[start]
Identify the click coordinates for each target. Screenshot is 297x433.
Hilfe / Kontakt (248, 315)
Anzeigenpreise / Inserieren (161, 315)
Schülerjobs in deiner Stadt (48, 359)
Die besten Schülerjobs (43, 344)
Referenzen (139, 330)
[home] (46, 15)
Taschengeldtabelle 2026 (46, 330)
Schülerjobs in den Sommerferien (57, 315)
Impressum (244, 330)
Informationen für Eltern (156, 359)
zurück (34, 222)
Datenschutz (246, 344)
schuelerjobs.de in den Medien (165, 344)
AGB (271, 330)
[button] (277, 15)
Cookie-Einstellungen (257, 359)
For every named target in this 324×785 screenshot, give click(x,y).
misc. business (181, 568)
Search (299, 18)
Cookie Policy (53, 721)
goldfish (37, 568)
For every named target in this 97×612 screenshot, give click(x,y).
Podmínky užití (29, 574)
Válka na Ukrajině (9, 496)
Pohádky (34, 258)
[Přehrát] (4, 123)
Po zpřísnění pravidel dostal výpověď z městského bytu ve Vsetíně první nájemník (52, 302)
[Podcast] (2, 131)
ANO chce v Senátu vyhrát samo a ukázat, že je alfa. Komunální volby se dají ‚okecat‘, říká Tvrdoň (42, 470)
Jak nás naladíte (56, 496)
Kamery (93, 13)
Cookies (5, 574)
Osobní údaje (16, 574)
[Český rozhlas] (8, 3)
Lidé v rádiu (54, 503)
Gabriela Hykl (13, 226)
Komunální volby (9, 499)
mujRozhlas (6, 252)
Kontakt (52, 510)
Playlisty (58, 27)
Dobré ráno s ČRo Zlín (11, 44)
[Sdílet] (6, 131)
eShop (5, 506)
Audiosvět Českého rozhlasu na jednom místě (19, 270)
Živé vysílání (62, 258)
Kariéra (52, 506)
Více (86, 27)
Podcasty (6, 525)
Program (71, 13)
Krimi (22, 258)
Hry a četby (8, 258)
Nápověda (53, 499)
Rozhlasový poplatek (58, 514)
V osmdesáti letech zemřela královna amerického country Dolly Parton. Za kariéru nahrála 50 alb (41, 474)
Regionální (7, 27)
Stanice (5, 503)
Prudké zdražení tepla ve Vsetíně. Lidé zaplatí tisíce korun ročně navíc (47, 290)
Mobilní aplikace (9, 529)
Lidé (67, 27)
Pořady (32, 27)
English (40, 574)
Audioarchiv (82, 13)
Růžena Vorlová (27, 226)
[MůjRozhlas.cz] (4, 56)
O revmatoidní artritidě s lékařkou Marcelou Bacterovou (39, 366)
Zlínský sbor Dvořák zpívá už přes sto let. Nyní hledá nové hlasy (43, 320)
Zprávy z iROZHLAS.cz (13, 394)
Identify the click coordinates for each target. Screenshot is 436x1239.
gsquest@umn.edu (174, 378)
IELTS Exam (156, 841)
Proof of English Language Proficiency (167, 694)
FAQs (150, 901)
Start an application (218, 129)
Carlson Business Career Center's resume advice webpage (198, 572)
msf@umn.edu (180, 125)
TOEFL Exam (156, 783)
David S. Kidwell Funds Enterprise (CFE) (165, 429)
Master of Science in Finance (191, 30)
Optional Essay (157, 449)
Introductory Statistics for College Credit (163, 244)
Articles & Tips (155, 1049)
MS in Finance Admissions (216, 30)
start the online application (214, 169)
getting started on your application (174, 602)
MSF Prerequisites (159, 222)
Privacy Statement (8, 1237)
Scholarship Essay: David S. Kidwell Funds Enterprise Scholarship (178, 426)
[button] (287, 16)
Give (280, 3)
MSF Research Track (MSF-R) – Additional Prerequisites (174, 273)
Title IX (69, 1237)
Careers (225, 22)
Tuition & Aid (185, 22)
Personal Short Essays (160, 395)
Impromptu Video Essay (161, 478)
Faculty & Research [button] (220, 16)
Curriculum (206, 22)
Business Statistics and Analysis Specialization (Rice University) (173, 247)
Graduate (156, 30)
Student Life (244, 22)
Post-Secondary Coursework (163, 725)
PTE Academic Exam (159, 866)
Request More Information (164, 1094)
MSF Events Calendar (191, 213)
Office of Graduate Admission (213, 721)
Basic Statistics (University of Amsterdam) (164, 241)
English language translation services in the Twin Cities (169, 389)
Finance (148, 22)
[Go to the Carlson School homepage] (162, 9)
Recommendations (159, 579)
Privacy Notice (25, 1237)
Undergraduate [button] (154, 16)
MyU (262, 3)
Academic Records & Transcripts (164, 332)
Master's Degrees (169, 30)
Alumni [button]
[end]
Reproduce the lines from the one containing "Privacy Statement (8, 1237)" through the one containing "Faculty & Research [button] (220, 16)", including both of those lines, with every character unchanged.

Privacy Statement (8, 1237)
Scholarship Essay: David S. Kidwell Funds Enterprise Scholarship (178, 426)
[button] (287, 16)
Give (280, 3)
MSF Research Track (MSF-R) – Additional Prerequisites (174, 273)
Title IX (69, 1237)
Careers (225, 22)
Tuition & Aid (185, 22)
Personal Short Essays (160, 395)
Impromptu Video Essay (161, 478)
Faculty & Research [button] (220, 16)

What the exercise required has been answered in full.